Dhanas is a village Panchayat located in Chandigarh district in Chandigarh, India. The total geographical area of the village is about 5 km^{2} making it the second biggest village by area in the sub district. With a population of 7094, it is the second most populated village in Chandigarh.

== Demographics ==
The village is home to 7094 people, among them 4258 (60%) are male and 2836 (40%) are female. 85% of the population are from General caste and 15% are from Schedule Caste. Children under the age of six amount to 14% of the population; of which 55% are boys and 45% are girls. There are 1845 households in the village and an average 4 persons live in every family.

Population density of the village is 1418 persons per km^{2}

|  | Total | General | Schedule Caste | Schedule Tribe | Child |
|---|---|---|---|---|---|
| Total | 7,094 | 6,029 | 1,065 | 0 | 1,002 |
| Male | 4,258 | 3,668 | 590 | 0 | 549 |
| Female | 2,836 | 2,361 | 475 | 0 | 453 |

=== Growth of population ===
Population of the village has increased by 132.2% in the last 10 years. In the 2001 census the total population was 3055. Female population growth rate of the village is 120.4% which is -20.4% lower than the male population growth rate of 140.8%. General caste population has increased by 141.7%; Schedule caste population has increased by 89.8% and child population has increased by 112.3% in the village since the last census.

==== Growth of population (percent) 2001–2011 ====

|  | Total | General | Schedule Caste | Schedule Tribe | Child |
|---|---|---|---|---|---|
| Total | 132.2% | 141.7% | 89.8% | 0% | 112.3% |
| Male | 140.8% | 150.7% | 93.4% | 0% | 131.6% |
| Female | 120.4% | 129% | 85.5% | 0% | 92.8% |

=== Sex ratio - Females per 1000 Male ===
As of 2011 Census there are 666 females per 1000 male in the village. Sex ratio in general caste is 644, in schedule caste is 805. There are 825 girls under 6 years of age per 1000 boys of the same age in the village. Overall sex ratio in the village has decreased by 62 females per 1000 male during the years from 2001 to 2011. Child sex ratio here has decreased by 167 girls per 1000 boys during the same time.

==== Change in Sex ratio 2001–2011 ====

|  | Total | General | SC | ST | Child |
|---|---|---|---|---|---|
| Change | -62 | -61 | -34 | 0 | -167 |
| 2011 | 666 | 644 | 805 | 0 | 825 |
| 2001 | 728 | 705 | 839 | 0 | 992 |

=== Literacy ===
A total of 5205 people in the village are literate; 3315 are male and 1890 are female. Literacy Rate (children under six are excluded) of Dhanas is 85%. 89% of the male and 79% of the female population are literate. Overall literacy rate in the village has increased by 6%, male literacy having gone up by 4% and female literacy by 9%.

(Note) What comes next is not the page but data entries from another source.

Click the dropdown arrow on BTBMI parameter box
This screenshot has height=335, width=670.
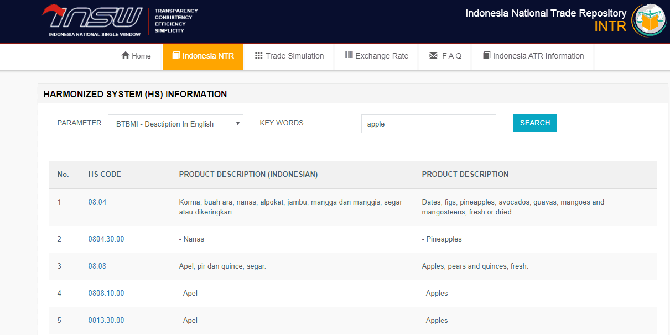pos(238,123)
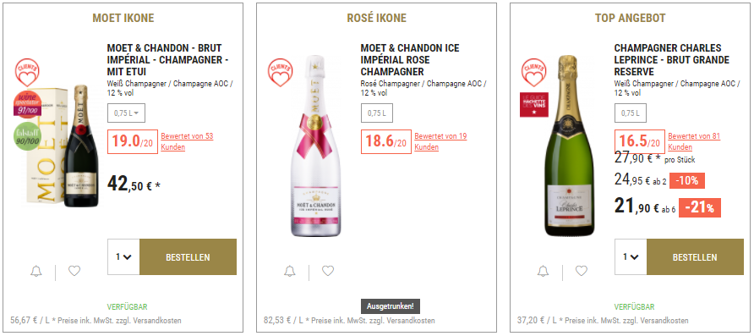Open 'Bewertet von 53 Kunden' reviews link
Viewport: 754px width, 336px height.
(187, 141)
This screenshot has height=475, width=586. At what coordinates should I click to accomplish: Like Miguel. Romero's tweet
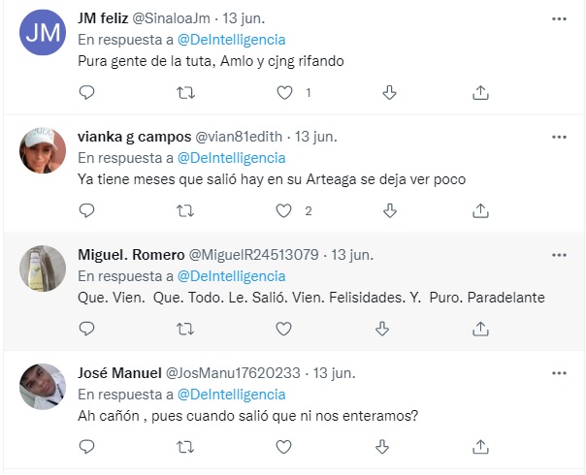click(285, 329)
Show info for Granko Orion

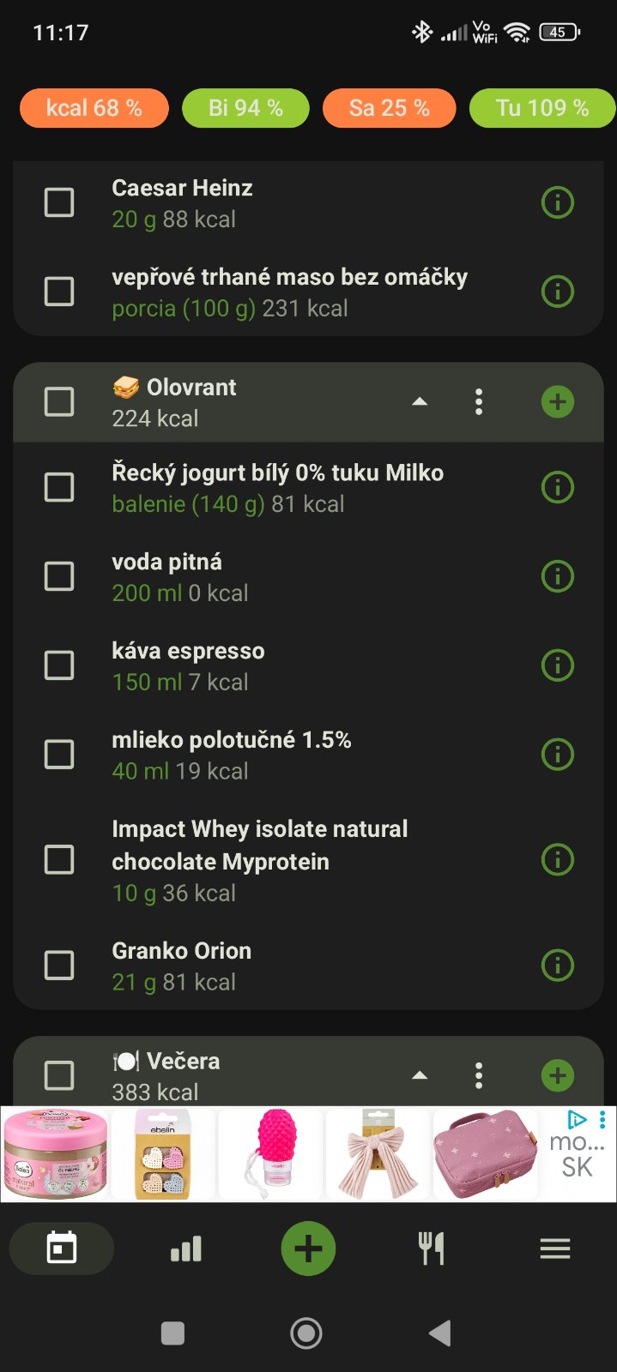(x=558, y=966)
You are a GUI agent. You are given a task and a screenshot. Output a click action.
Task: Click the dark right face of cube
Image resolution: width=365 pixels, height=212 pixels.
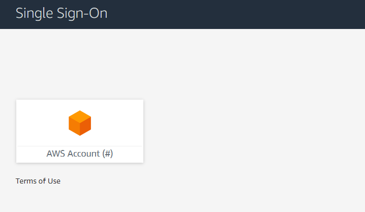click(85, 126)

==== Change in literacy rate 2001–2011 ====

|  | Total | Male | Female |
|---|---|---|---|
| Change | 6.5% | 4.4% | 9.3% |
| 2011 | 85.4% | 89.4% | 79.3% |
| 2001 | 78.9% | 85% | 70% |

=== Workers profile ===
Dhanas has 44% (3140) of the population engaged in either main or marginal works. 65% of the male and 13% of the female population are working. 63% of the total male population are main (full-time) workers and 2% are marginal (part-time) workers. For women 7% of the total female population are main and 6% are marginal workers.

==== Percentage of working population ====

|  | Worker | Main Worker | Marginal Worker | Non Worker |
|---|---|---|---|---|
| Total | 44.3% | 40.5% | 3.7% | 55.7% |
| Male | 65% | 62.6% | 2.4% | 35% |
| Female | 13.2% | 7.5% | 5.7% | 86.8% |

== Tourist attractions ==

=== Botanical Garden ===
One of the largest botanical gardens in the area was established in 2002.

=== Dhanas Lake ===
The lake is popular with walkers and birdlife, however suffers from pollution due to water runoff.

There is a floating solar plant on Dhanas lake.